宿泊費ゼロの旅をめざして
コロナ禍後に高騰した運賃や宿泊費のおかげで、旅行には多大な出費が伴うようになりました。
しかし、オーストラリア・Brisbane出身のMadolline Gourleyさんは、宿泊費を気にせずに世界を旅するユニークな手段を見つけたのです。
彼女はつい最近も3ヵ月ほどカナダ国内を旅してきました。それでも彼女の宿泊代はゼロです。
というのも、民家に泊まって猫の世話をしているからです。彼女は、住人が休暇や出張で留守の間に猫の世話をする「ハウスシッター」をしています。
幼ないころから多くのペットと一緒に育ってきたため、彼女は猫が大好きです。ハウスシッターをしていないときは、オーストラリアで両親と猫のGracieと一緒に暮らしています。
ウェブサイトで宿泊先を選定
彼女はウェブ上の留守番サービスサイトを利用して、宿泊先を探しています。募集によっては家の留守番だけをすればよい場合もありますが、ほとんどのシッターは複数の動物に餌をあげたり、一緒に遊んだりするよう頼まれます。
「猫や犬のほかにも、イグアナを飼っている人や、農場の馬や牛、鶏などの世話をしなければならない場合もあります」
ほとんどの動物とすぐに仲良くなれる彼女ですが、ときには慣れるまで時間がかかる場合もあります。たおえばVancouverで出会った猫のIsabelleです。
「13か14歳の高齢猫でしたが、飼い主に警告されたとおり、なついてくれるまでに時間がかかりました。気難しい猫で、最初はわたしを嫌っていましたね。でも数日後にはわたしの膝に乗りたがったり、なでさせてくれるようになったのです」
対照的に、昨年2度目のカナダ横断旅で一緒に過ごした猫2匹は、最初から甘えっこでした。
「美しくて愛らしく、面白いし、何もかも完璧な猫たちでした。しかも飼い主は、今年もわたしを留守番役に指名してくれました」と話す彼女。2024年7月はずっとこの猫たちの世話をしながら滞在します。
就労ビザ問題で「強制送還」の経験も
旅行の費用が高くなり、Torontoで最安の共同宿泊施設でも1泊1万円以上かかることを考えると、猫はMadollineさんにとって救いの神といえます。Vancouverでも一流ホテルに泊まろうとしたら、それこそ1泊6万円はかかります。
「旅行は以前ほど手頃ではなくなりました。でも留守番や猫の世話をする気があれば、まだすばらしい場所を見て回ることができます。報酬はありませんが、無料の休暇のようなものなのです」と彼女はいいます。
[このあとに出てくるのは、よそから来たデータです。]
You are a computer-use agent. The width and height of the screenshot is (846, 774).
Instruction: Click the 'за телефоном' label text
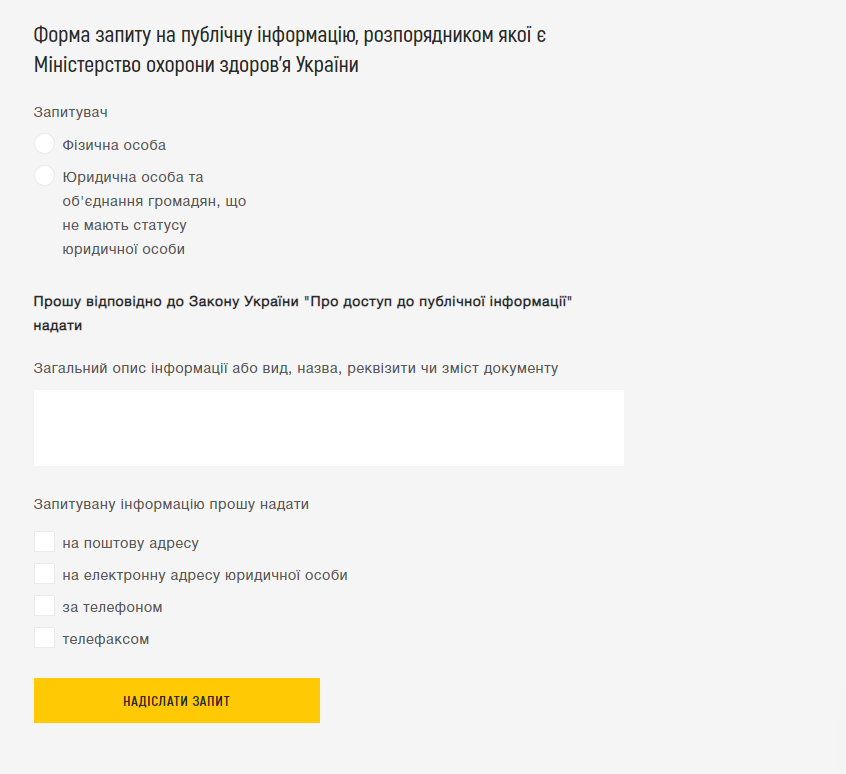pos(112,607)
たしかにハウスシッティングはお金を節約できるよい方法ですが、彼女にも問題がなかったわけではありません。米国の就労ビザを持っていない彼女は2022年にアメリカ国境警備官から尋問を受け、オーストラリアへ強制送還されていたのです。
米移民局は「報酬を受けとっていなくても、猫に餌をあげることは生産活動にあたる。旅行者がこうした生産活動を行うには就労ビザが必要である」という見解を示しています。
今後はヨーロッパへも
こうした経験を教訓に、Madollineさんは念のため、EUパスポートを取得してヨーロッパにでかけることを決めました。
「英語しか話せないわたしですが、幸運にも祖母を通じてクロアチアの市民権を取得することができました。言葉の壁があって難しいかもしれませんが、やってみます」と話す彼女です。
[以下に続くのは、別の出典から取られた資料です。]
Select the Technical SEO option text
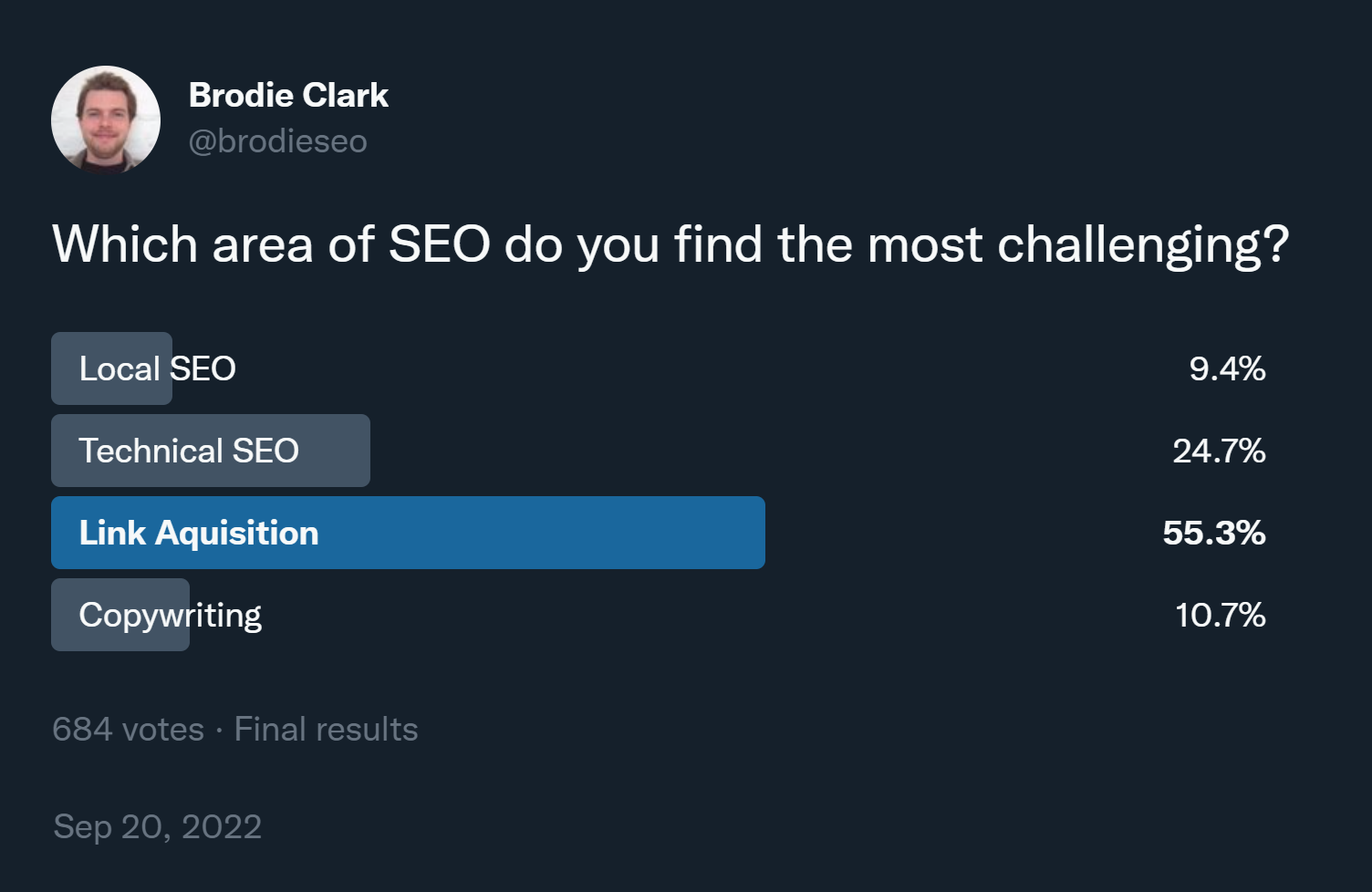(x=189, y=451)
さらに収入を得るため、彼女は労働許可付きで募集しているリモートワークを探しているところです。ハウスシッターの仕事が入らない期間もあるからです。
「次回オーストラリアへ帰国するまで、カナダで6ヵ月間ハウスシッターをして暮らします。母国では職に就いていないし住宅ローンもないので、自由に生活を選べるのです。でも、いつかは落ち着いてちゃんとした仕事に就き、休暇が取れるときだけ年に数週間ほどハウスシッターをすることになるのでしょうね」というMadollineさんです。
現在彼女は旅行ブログを立ち上げており、ここで旅行の様子や文化の紹介、ハウスシッターへのさまざまな助言などを掲載しています。
彼女の旅行は型破りですが、世界を旅行する夢を実現するためのユニークな手段だともいえますね。